YOUR GOAL
The required output is the full listing below, reproduced word for word.

SUPPLIED MATERIAL
------------------------------------------------

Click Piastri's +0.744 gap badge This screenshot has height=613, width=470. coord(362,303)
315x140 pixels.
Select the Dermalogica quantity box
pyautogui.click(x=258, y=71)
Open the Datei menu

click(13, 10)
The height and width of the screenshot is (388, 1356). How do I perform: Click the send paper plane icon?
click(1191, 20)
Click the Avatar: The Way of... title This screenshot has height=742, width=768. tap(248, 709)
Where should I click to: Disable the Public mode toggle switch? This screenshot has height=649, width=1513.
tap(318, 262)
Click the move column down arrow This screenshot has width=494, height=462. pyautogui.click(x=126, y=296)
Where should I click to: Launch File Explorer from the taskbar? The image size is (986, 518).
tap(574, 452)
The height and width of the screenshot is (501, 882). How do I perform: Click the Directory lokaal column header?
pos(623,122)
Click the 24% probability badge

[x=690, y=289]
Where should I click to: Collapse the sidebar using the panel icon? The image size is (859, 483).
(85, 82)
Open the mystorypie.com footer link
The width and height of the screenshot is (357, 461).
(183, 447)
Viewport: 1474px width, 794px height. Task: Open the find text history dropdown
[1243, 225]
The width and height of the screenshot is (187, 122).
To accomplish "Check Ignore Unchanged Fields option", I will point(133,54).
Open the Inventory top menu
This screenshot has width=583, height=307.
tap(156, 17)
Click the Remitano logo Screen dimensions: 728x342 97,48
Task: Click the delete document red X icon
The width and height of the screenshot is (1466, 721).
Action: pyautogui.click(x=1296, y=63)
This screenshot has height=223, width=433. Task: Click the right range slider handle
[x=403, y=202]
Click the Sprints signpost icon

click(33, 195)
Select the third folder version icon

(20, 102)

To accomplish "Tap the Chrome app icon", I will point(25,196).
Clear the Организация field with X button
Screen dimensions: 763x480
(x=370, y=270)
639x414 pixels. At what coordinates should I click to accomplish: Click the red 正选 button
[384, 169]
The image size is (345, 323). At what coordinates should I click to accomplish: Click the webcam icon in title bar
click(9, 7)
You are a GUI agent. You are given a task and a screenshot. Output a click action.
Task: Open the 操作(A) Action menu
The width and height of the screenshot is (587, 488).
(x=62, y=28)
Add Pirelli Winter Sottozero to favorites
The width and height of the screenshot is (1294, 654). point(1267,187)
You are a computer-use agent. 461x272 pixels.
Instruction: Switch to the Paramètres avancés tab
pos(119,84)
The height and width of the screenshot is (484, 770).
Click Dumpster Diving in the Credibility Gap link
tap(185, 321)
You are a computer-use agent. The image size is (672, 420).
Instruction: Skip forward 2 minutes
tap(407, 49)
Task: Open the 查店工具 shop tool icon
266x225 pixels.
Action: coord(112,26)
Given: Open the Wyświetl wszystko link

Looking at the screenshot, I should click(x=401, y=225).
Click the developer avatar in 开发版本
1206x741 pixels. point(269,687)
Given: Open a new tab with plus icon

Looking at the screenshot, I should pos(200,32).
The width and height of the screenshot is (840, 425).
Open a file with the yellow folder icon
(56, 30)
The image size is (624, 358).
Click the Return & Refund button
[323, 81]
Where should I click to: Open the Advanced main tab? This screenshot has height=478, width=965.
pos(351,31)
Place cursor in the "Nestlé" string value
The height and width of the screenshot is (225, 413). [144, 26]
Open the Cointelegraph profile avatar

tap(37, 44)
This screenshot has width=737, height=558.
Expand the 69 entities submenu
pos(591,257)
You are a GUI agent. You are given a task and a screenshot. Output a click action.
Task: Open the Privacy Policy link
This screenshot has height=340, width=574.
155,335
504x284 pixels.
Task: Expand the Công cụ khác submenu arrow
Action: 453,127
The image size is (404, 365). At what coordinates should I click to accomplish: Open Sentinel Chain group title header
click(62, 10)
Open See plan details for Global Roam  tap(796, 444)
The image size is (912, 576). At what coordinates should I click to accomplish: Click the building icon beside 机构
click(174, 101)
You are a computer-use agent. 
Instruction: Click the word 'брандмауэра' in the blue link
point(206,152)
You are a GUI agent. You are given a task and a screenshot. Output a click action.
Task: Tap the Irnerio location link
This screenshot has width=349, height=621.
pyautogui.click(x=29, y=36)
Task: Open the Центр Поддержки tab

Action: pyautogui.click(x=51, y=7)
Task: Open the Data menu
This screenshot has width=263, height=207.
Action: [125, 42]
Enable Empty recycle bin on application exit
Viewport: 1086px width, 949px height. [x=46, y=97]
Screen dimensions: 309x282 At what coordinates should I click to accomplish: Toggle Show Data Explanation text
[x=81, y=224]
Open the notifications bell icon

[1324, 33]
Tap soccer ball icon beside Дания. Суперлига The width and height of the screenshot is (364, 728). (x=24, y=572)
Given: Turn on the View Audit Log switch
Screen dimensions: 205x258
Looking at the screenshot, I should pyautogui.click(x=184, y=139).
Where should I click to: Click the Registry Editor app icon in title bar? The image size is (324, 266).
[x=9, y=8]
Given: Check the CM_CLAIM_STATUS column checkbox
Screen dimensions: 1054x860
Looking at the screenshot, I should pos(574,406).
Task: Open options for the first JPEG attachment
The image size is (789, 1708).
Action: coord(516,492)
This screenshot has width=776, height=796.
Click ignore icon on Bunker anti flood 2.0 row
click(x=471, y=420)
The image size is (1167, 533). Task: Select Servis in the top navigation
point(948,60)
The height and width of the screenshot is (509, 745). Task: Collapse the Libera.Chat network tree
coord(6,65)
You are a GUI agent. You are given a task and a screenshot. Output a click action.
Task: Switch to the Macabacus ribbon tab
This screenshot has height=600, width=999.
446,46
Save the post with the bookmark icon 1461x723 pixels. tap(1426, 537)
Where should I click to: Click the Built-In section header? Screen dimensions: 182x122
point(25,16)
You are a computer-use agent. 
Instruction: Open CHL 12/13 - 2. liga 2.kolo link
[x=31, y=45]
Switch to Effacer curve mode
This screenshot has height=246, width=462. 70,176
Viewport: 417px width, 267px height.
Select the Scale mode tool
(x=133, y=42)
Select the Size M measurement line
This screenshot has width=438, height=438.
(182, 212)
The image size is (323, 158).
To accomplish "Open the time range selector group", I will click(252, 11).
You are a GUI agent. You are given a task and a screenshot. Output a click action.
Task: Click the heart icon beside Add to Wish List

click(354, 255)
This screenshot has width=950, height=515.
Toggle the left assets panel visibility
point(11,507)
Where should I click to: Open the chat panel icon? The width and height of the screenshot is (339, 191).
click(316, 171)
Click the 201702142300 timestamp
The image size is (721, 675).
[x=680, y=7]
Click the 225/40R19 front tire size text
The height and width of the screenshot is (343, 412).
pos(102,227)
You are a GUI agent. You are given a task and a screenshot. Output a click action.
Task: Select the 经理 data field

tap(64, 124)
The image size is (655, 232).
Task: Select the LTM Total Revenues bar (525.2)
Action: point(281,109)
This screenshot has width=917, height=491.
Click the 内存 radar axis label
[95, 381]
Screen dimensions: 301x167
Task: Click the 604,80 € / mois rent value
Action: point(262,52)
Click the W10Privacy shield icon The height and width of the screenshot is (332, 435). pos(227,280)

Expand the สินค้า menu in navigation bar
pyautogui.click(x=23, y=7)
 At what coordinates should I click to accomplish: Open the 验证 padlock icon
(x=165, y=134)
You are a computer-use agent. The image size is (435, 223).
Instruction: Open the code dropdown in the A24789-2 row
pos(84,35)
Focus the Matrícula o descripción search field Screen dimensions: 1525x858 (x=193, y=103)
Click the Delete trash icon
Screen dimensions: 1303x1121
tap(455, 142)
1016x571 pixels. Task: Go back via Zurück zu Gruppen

------------------------------------------------

ANSWER BOX
Click Piastri's +0.744 gap badge This screenshot has height=613, width=470. coord(362,303)
315x140 pixels.
Select the Dermalogica quantity box
pyautogui.click(x=258, y=71)
Open the Datei menu

click(13, 10)
The height and width of the screenshot is (388, 1356). How do I perform: Click the send paper plane icon?
click(1191, 20)
Click the Avatar: The Way of... title This screenshot has height=742, width=768. tap(248, 709)
Where should I click to: Disable the Public mode toggle switch? This screenshot has height=649, width=1513.
tap(318, 262)
Click the move column down arrow This screenshot has width=494, height=462. pyautogui.click(x=126, y=296)
Where should I click to: Launch File Explorer from the taskbar? The image size is (986, 518).
tap(574, 452)
The height and width of the screenshot is (501, 882). How do I perform: Click the Directory lokaal column header?
pos(623,122)
Click the 24% probability badge

[x=690, y=289]
Where should I click to: Collapse the sidebar using the panel icon? The image size is (859, 483).
(85, 82)
Open the mystorypie.com footer link
The width and height of the screenshot is (357, 461).
(183, 447)
Viewport: 1474px width, 794px height. Task: Open the find text history dropdown
[1243, 225]
The width and height of the screenshot is (187, 122).
To accomplish "Check Ignore Unchanged Fields option", I will point(133,54).
Open the Inventory top menu
This screenshot has width=583, height=307.
tap(156, 17)
Click the Remitano logo Screen dimensions: 728x342 97,48
Task: Click the delete document red X icon
The width and height of the screenshot is (1466, 721).
Action: pyautogui.click(x=1296, y=63)
This screenshot has height=223, width=433. Task: Click the right range slider handle
[x=403, y=202]
Click the Sprints signpost icon

click(33, 195)
Select the third folder version icon

(20, 102)

To accomplish "Tap the Chrome app icon", I will point(25,196).
Clear the Организация field with X button
Screen dimensions: 763x480
(x=370, y=270)
639x414 pixels. At what coordinates should I click to accomplish: Click the red 正选 button
[384, 169]
The image size is (345, 323). At what coordinates should I click to accomplish: Click the webcam icon in title bar
click(9, 7)
You are a GUI agent. You are given a task and a screenshot. Output a click action.
Task: Open the 操作(A) Action menu
The width and height of the screenshot is (587, 488).
(x=62, y=28)
Add Pirelli Winter Sottozero to favorites
The width and height of the screenshot is (1294, 654). point(1267,187)
You are a computer-use agent. 461x272 pixels.
Instruction: Switch to the Paramètres avancés tab
pos(119,84)
The height and width of the screenshot is (484, 770).
Click Dumpster Diving in the Credibility Gap link
tap(185, 321)
You are a computer-use agent. The image size is (672, 420).
Instruction: Skip forward 2 minutes
tap(407, 49)
Task: Open the 查店工具 shop tool icon
266x225 pixels.
Action: coord(112,26)
Given: Open the Wyświetl wszystko link

Looking at the screenshot, I should click(x=401, y=225).
Click the developer avatar in 开发版本
1206x741 pixels. point(269,687)
Given: Open a new tab with plus icon

Looking at the screenshot, I should pos(200,32).
The width and height of the screenshot is (840, 425).
Open a file with the yellow folder icon
(56, 30)
The image size is (624, 358).
Click the Return & Refund button
[323, 81]
Where should I click to: Open the Advanced main tab? This screenshot has height=478, width=965.
pos(351,31)
Place cursor in the "Nestlé" string value
The height and width of the screenshot is (225, 413). [144, 26]
Open the Cointelegraph profile avatar

tap(37, 44)
This screenshot has width=737, height=558.
Expand the 69 entities submenu
pos(591,257)
You are a GUI agent. You are given a task and a screenshot. Output a click action.
Task: Open the Privacy Policy link
This screenshot has height=340, width=574.
155,335
504x284 pixels.
Task: Expand the Công cụ khác submenu arrow
Action: 453,127
The image size is (404, 365). At what coordinates should I click to accomplish: Open Sentinel Chain group title header
click(62, 10)
Open See plan details for Global Roam  tap(796, 444)
The image size is (912, 576). At what coordinates should I click to accomplish: Click the building icon beside 机构
click(174, 101)
You are a computer-use agent. 
Instruction: Click the word 'брандмауэра' in the blue link
point(206,152)
You are a GUI agent. You are given a task and a screenshot. Output a click action.
Task: Tap the Irnerio location link
This screenshot has width=349, height=621.
pyautogui.click(x=29, y=36)
Task: Open the Центр Поддержки tab

Action: pyautogui.click(x=51, y=7)
Task: Open the Data menu
This screenshot has width=263, height=207.
Action: [125, 42]
Enable Empty recycle bin on application exit
Viewport: 1086px width, 949px height. [x=46, y=97]
Screen dimensions: 309x282 At what coordinates should I click to accomplish: Toggle Show Data Explanation text
[x=81, y=224]
Open the notifications bell icon

[1324, 33]
Tap soccer ball icon beside Дания. Суперлига The width and height of the screenshot is (364, 728). (x=24, y=572)
Given: Turn on the View Audit Log switch
Screen dimensions: 205x258
Looking at the screenshot, I should pyautogui.click(x=184, y=139).
Where should I click to: Click the Registry Editor app icon in title bar? The image size is (324, 266).
[x=9, y=8]
Given: Check the CM_CLAIM_STATUS column checkbox
Screen dimensions: 1054x860
Looking at the screenshot, I should pos(574,406).
Task: Open options for the first JPEG attachment
The image size is (789, 1708).
Action: coord(516,492)
This screenshot has width=776, height=796.
Click ignore icon on Bunker anti flood 2.0 row
click(x=471, y=420)
The image size is (1167, 533). Task: Select Servis in the top navigation
point(948,60)
The height and width of the screenshot is (509, 745). Task: Collapse the Libera.Chat network tree
coord(6,65)
You are a GUI agent. You are given a task and a screenshot. Output a click action.
Task: Switch to the Macabacus ribbon tab
This screenshot has height=600, width=999.
446,46
Save the post with the bookmark icon 1461x723 pixels. tap(1426, 537)
Where should I click to: Click the Built-In section header? Screen dimensions: 182x122
point(25,16)
You are a computer-use agent. 
Instruction: Open CHL 12/13 - 2. liga 2.kolo link
[x=31, y=45]
Switch to Effacer curve mode
This screenshot has height=246, width=462. 70,176
Viewport: 417px width, 267px height.
Select the Scale mode tool
(x=133, y=42)
Select the Size M measurement line
This screenshot has width=438, height=438.
(182, 212)
The image size is (323, 158).
To accomplish "Open the time range selector group", I will click(252, 11).
You are a GUI agent. You are given a task and a screenshot. Output a click action.
Task: Click the heart icon beside Add to Wish List

click(354, 255)
This screenshot has width=950, height=515.
Toggle the left assets panel visibility
point(11,507)
Where should I click to: Open the chat panel icon? The width and height of the screenshot is (339, 191).
click(316, 171)
Click the 201702142300 timestamp
The image size is (721, 675).
[x=680, y=7]
Click the 225/40R19 front tire size text
The height and width of the screenshot is (343, 412).
pos(102,227)
You are a GUI agent. You are given a task and a screenshot. Output a click action.
Task: Select the 经理 data field

tap(64, 124)
The image size is (655, 232).
Task: Select the LTM Total Revenues bar (525.2)
Action: point(281,109)
This screenshot has width=917, height=491.
Click the 内存 radar axis label
[95, 381]
Screen dimensions: 301x167
Task: Click the 604,80 € / mois rent value
Action: point(262,52)
Click the W10Privacy shield icon The height and width of the screenshot is (332, 435). pos(227,280)

Expand the สินค้า menu in navigation bar
pyautogui.click(x=23, y=7)
 At what coordinates should I click to accomplish: Open the 验证 padlock icon
(x=165, y=134)
You are a computer-use agent. The image size is (435, 223).
Instruction: Open the code dropdown in the A24789-2 row
pos(84,35)
Focus the Matrícula o descripción search field Screen dimensions: 1525x858 (x=193, y=103)
Click the Delete trash icon
Screen dimensions: 1303x1121
tap(455, 142)
1016x571 pixels. Task: Go back via Zurück zu Gruppen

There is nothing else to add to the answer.